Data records
## START
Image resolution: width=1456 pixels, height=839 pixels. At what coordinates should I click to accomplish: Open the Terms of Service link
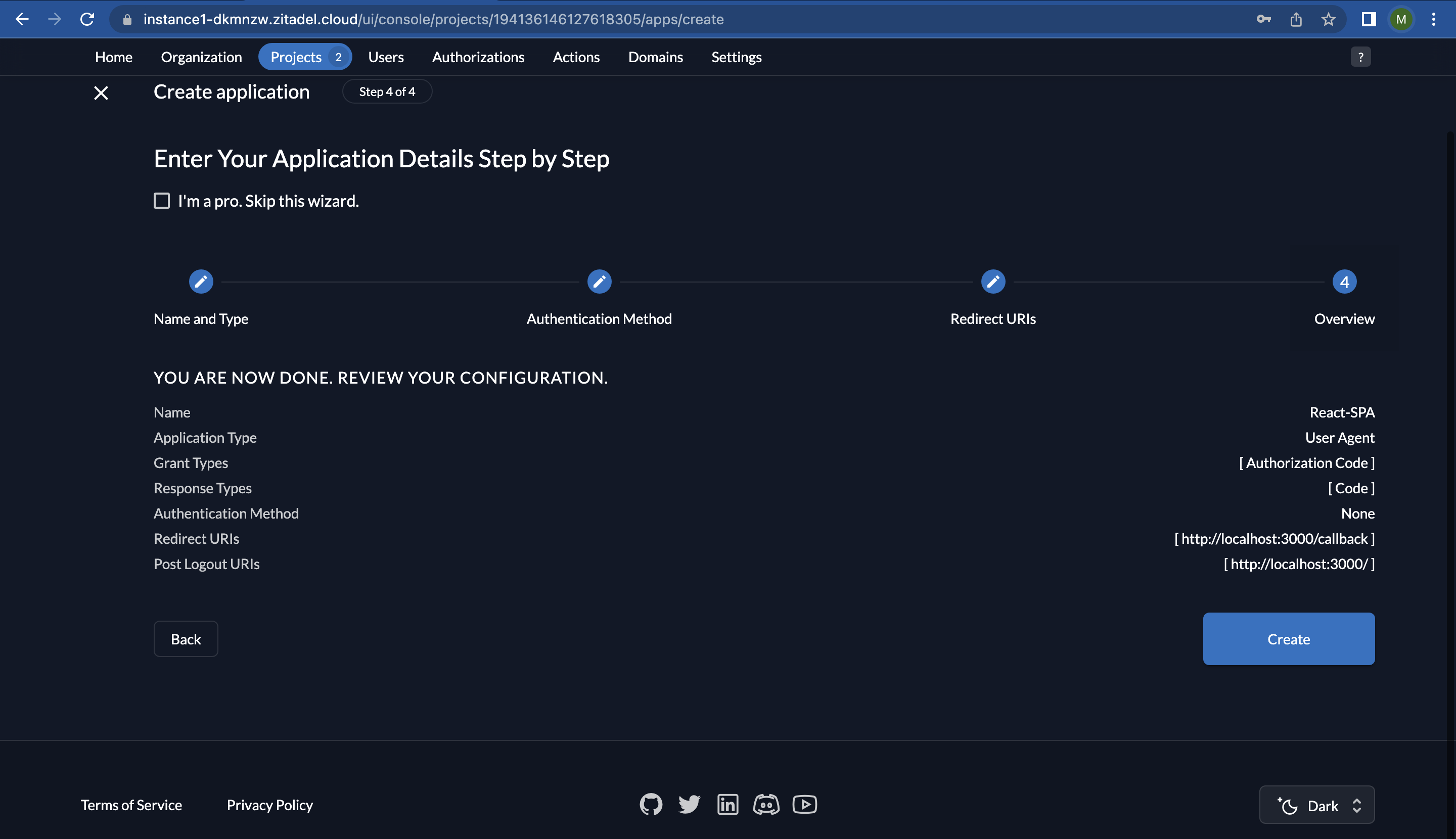tap(131, 805)
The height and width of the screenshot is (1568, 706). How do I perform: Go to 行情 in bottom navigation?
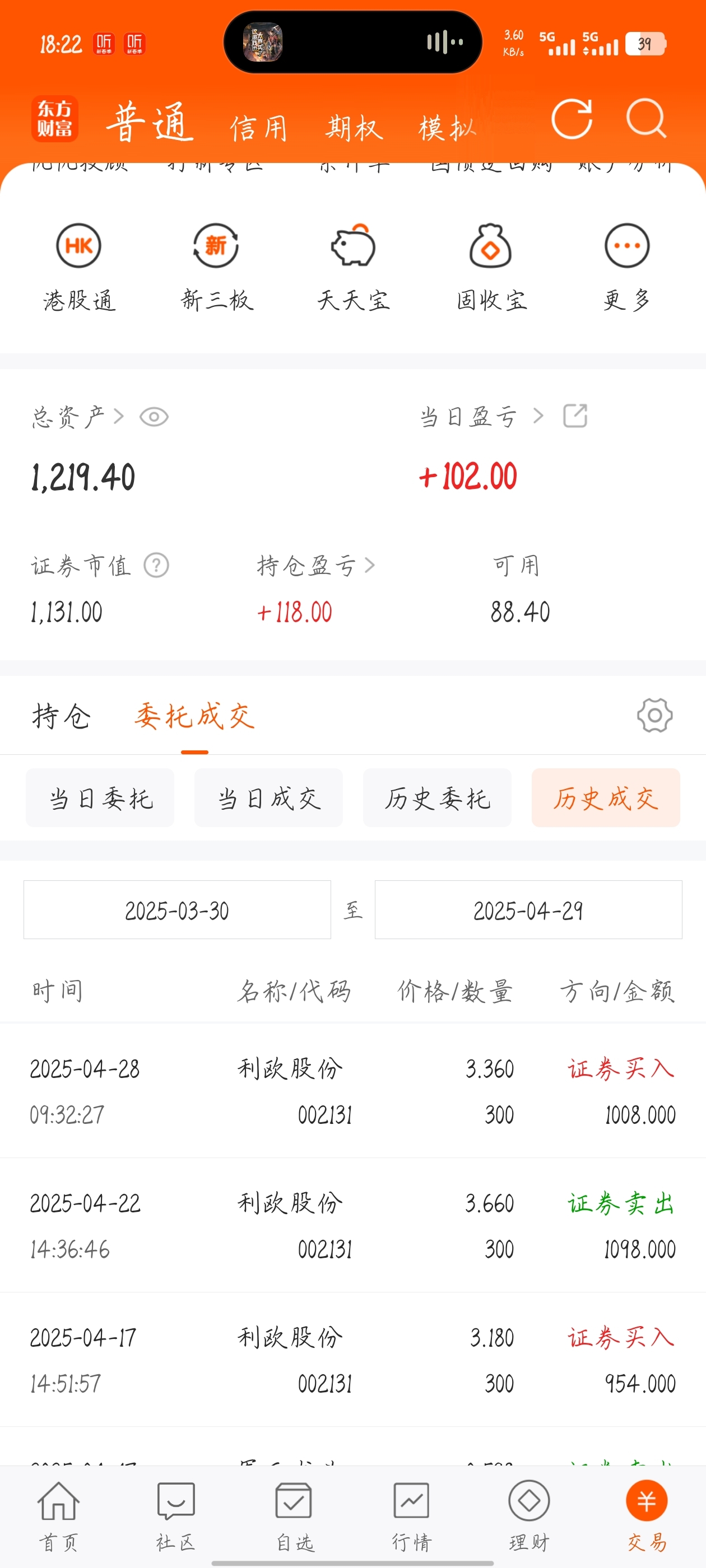(x=412, y=1516)
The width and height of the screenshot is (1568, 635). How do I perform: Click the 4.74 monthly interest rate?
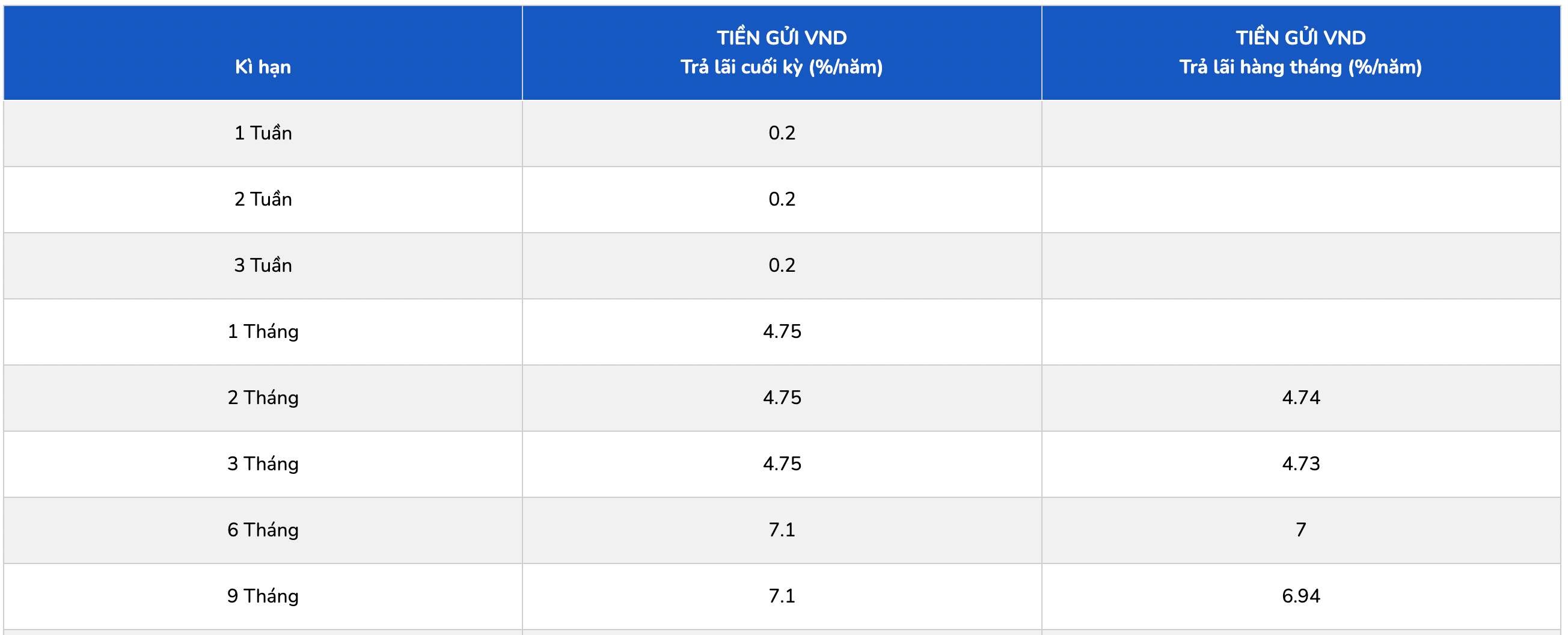pos(1301,397)
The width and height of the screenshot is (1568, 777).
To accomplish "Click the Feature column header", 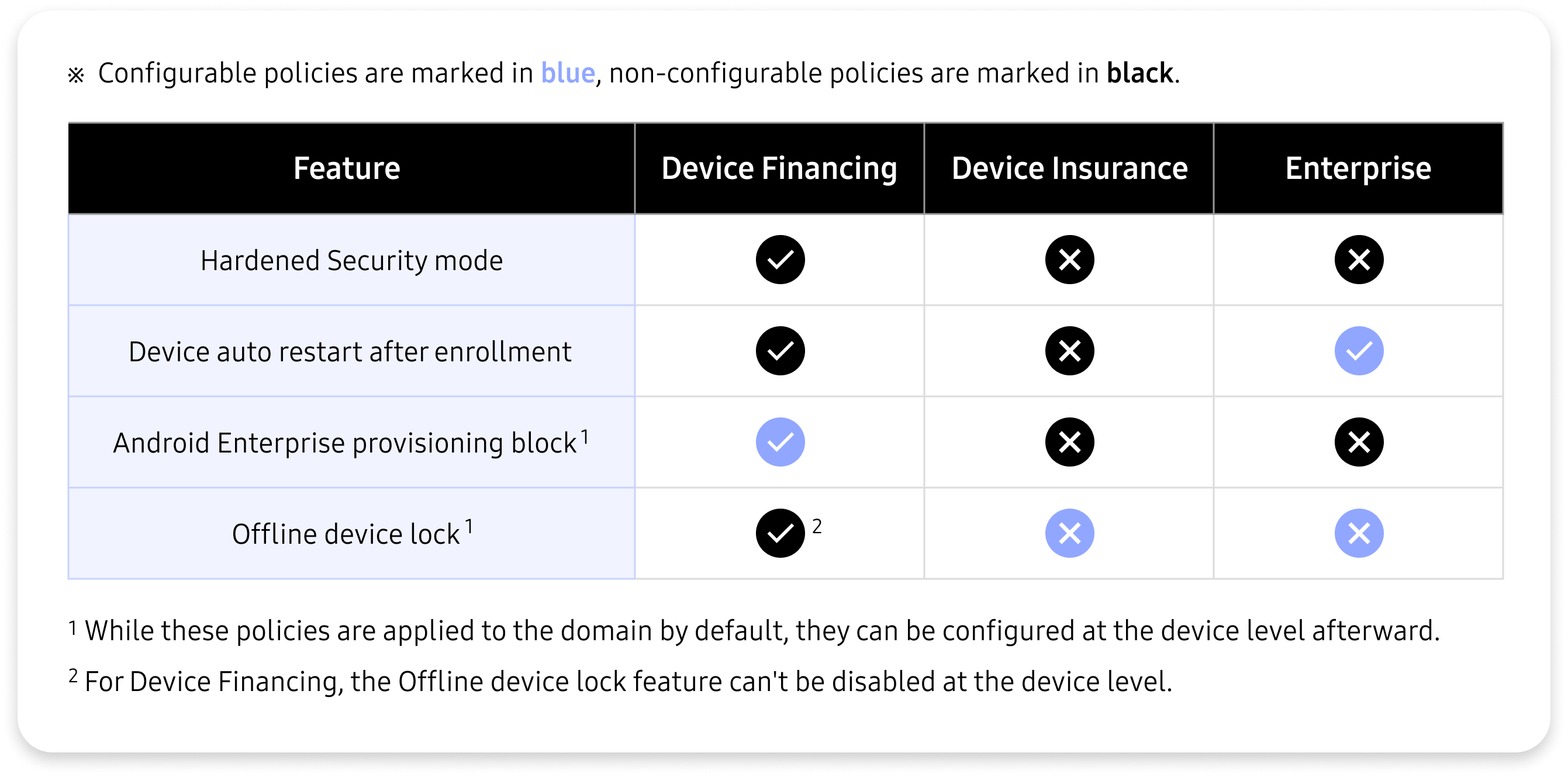I will coord(347,169).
## END
» TASK PROMPT
Transcribe the listing word for word from its first line through the line containing "pos(1301,397)". Leave the pictures out.

» PROBLEM SOLUTION
Image resolution: width=1456 pixels, height=839 pixels. At what coordinates should I click to accomplish: Open the Terms of Service link
tap(131, 805)
The height and width of the screenshot is (1568, 706). How do I perform: Go to 行情 in bottom navigation?
(x=412, y=1516)
The width and height of the screenshot is (1568, 635). How do I perform: Click the 4.74 monthly interest rate?
pos(1301,397)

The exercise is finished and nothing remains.